El equipo rápidamente se dio cuenta de que habían encontrado un artefacto histórico y alertó a las autoridades. Durante la guerra, las fuerzas aliadas trabajaron sin descanso para descifrar los códigos producidos por la Enigma, que se cambiaban todos los días, para obtener detalles vitales sobre los movimientos de las tropas alemanas.

Ulf Ickerodt, jefe de la oficina arqueológica estatal de Schleswig Holstein, en Alemania, indicó que la máquina será restaurada por expertos en el museo de arqueología del estado. Ickerodt también manifestó que tales hallazgos eran valiosos porque ese período histórico "amenazaba cada vez más con desaparecer de la vista" a medida que pasa el tiempo.

Restauración podría demorar alrededor de un año

Se espera que la restauración, que incluirá un completo proceso de desalinización después de que la máquina pasara tanto tiempo en el fondo del mar Báltico, tardará aproximadamente un año. Después, la Enigma se exhibirá en el museo.

Se cree que la máquina fue arrojada por la borda desde un buque de guerra alemán en los últimos días de la guerra.

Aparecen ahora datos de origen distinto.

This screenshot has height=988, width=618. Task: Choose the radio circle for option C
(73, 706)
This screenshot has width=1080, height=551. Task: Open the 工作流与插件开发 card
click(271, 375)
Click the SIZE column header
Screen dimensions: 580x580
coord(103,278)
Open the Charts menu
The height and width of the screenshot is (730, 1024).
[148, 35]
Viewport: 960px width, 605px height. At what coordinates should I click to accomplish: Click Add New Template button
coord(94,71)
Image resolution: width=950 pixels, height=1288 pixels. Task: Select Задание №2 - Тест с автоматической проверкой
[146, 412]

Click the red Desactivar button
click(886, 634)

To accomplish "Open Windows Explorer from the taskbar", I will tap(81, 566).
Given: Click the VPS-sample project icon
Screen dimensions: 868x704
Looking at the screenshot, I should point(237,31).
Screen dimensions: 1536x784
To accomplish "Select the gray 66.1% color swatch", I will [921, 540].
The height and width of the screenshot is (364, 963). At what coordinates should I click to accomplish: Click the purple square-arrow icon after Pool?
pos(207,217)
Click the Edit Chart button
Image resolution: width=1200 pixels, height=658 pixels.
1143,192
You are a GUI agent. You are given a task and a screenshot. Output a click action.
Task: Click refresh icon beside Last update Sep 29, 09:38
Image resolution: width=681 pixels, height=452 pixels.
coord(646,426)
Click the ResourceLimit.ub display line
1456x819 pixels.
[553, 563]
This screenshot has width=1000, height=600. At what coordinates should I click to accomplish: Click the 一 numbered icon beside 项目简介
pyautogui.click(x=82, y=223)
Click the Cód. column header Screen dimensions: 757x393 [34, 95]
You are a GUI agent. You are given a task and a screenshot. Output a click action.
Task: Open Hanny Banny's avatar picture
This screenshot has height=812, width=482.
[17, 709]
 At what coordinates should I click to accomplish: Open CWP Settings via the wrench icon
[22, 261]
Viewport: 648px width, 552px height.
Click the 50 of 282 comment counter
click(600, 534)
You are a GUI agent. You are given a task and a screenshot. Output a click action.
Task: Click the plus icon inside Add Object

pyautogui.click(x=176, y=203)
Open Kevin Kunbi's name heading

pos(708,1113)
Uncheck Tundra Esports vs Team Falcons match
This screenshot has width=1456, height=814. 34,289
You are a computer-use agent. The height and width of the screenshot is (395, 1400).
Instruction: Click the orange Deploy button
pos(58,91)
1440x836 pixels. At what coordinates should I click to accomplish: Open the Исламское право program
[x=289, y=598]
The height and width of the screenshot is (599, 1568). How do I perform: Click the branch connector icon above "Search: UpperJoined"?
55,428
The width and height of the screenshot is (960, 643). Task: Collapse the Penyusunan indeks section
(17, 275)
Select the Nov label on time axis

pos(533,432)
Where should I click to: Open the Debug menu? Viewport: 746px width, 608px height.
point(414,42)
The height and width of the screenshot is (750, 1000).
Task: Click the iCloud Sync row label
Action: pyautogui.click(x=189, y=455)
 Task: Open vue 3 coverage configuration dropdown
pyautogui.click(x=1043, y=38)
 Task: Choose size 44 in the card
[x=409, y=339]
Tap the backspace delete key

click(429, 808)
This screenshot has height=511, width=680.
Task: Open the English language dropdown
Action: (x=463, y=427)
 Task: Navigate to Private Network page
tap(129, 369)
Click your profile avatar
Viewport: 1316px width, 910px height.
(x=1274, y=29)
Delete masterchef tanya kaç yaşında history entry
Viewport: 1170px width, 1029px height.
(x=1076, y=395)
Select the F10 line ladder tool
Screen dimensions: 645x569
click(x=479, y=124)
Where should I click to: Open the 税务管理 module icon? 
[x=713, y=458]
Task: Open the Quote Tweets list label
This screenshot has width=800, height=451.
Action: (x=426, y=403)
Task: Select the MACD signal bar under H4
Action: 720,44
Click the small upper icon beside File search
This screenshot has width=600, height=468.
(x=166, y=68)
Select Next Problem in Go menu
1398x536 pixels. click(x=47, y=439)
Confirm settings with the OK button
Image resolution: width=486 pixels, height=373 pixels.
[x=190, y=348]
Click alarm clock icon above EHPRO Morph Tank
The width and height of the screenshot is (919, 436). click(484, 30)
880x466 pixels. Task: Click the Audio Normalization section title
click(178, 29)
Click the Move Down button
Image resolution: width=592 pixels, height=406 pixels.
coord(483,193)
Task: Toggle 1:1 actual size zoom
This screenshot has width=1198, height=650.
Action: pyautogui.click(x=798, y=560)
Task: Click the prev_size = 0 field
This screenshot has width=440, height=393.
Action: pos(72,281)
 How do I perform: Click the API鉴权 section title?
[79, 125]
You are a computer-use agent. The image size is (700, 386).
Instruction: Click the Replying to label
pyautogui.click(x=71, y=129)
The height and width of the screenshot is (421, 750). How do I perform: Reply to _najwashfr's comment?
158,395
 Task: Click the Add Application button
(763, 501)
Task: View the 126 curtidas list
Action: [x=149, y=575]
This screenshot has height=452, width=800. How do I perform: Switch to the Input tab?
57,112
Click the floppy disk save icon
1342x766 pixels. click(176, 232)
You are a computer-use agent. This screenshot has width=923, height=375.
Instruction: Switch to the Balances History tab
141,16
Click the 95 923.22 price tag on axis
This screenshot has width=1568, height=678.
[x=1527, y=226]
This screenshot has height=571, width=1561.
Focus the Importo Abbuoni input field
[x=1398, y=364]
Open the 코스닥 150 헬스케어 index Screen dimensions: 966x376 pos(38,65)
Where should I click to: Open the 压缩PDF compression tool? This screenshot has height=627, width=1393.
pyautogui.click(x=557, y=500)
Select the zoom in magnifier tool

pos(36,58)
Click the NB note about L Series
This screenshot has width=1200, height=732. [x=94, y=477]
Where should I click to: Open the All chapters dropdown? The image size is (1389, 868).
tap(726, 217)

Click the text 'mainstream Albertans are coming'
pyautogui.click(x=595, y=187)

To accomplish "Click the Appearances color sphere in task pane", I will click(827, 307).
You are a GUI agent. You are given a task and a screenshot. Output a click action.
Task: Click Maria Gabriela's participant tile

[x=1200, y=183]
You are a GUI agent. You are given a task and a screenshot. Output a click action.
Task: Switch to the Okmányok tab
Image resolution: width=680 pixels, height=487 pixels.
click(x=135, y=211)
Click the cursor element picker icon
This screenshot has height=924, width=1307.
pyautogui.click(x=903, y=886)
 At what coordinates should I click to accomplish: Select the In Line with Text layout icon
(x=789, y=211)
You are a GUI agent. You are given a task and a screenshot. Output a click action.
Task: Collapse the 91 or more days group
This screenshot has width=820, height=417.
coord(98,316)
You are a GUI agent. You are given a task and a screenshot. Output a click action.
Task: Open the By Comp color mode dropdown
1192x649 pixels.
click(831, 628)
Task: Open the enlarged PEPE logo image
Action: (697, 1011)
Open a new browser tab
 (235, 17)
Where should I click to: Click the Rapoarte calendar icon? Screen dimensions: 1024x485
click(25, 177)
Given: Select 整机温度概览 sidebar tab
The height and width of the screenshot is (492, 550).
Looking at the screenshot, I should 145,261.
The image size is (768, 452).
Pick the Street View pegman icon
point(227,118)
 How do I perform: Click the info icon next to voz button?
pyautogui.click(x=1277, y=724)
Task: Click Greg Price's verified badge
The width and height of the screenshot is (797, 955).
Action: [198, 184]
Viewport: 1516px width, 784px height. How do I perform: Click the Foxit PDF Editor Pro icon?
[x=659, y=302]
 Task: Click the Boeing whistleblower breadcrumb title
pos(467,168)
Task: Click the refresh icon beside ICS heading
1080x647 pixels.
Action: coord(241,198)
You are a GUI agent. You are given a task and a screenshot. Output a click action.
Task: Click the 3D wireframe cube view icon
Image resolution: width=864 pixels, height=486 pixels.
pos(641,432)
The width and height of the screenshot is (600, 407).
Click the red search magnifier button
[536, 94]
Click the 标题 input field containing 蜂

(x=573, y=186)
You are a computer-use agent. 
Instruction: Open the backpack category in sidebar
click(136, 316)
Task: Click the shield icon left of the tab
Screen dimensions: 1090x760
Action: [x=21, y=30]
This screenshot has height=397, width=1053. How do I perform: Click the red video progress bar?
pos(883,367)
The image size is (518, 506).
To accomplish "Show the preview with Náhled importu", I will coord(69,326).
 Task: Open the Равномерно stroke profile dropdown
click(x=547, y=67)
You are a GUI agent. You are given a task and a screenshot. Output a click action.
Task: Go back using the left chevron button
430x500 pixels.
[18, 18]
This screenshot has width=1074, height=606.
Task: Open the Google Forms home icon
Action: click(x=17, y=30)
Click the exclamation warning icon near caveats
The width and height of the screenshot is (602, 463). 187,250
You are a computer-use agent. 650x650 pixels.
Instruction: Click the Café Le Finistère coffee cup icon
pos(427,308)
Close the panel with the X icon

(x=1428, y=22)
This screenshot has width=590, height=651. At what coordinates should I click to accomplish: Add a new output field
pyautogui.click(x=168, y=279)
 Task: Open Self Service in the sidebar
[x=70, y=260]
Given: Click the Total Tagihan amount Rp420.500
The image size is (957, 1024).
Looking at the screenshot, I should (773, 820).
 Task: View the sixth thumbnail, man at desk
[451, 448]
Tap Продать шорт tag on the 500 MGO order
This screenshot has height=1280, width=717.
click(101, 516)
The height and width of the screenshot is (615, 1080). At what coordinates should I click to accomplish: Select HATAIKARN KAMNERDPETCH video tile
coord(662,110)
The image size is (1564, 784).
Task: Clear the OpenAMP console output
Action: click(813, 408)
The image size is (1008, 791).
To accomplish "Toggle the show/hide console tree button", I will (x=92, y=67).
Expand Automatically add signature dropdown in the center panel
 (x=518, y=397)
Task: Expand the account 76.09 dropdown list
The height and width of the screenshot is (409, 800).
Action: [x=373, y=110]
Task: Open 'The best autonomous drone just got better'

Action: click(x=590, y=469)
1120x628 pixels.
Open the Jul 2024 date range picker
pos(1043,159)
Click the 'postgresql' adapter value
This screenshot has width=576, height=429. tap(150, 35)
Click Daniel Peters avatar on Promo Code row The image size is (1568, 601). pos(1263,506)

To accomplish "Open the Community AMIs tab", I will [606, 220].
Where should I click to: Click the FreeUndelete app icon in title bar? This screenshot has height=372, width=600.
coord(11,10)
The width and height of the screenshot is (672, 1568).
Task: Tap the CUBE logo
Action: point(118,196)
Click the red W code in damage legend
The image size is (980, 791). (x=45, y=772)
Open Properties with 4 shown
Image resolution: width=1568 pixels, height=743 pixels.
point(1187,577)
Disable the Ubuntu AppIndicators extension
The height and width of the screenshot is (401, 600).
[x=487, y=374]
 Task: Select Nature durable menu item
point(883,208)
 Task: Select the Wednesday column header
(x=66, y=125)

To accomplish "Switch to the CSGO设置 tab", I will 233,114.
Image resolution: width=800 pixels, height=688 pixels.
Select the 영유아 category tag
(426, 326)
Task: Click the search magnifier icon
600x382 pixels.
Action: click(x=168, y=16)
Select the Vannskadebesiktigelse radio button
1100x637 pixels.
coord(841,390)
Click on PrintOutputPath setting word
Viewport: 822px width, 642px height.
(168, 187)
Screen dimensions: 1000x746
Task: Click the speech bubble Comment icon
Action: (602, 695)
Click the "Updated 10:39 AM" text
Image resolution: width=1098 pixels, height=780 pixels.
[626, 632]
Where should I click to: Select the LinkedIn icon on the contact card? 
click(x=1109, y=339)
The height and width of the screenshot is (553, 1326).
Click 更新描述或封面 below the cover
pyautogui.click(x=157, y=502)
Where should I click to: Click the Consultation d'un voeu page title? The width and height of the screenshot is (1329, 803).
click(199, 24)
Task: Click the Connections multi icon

Los expertos estiman que es poco probable que la Enigma de tres rotores provenga de un submarino, porque los submarinos nazis usaban dispositivos más complejos, de cuatro rotores.

El matemático británico Alan Turing, considerado el padre de la informática moderna, dirigió un equipo en el centro de descifrado de códigos Bletchley Park, en Reino Unido, que descifró el sistema de codificación en 1941.

El avance ayudó a los aliados a descifrar mensajes de radio cruciales sobre las operaciones militares alemanas. Los historiadores estiman que esto acortó la guerra en unos dos años. Solo la arrogancia permitió que se descifrara el código nazi: la insistencia en firmar algunos mensajes con "HH" (heil Hitler) finalmente proporcionó el punto débil que los descifradores de códigos pudieron explotar.

La historia de Turing y su equipo fue consagrada en una película de 2014 llamada "El código Enigma" (The Imitation Game), protagonizada por el actor británico Benedict Cumberbatch, nominado al Oscar por su actuación.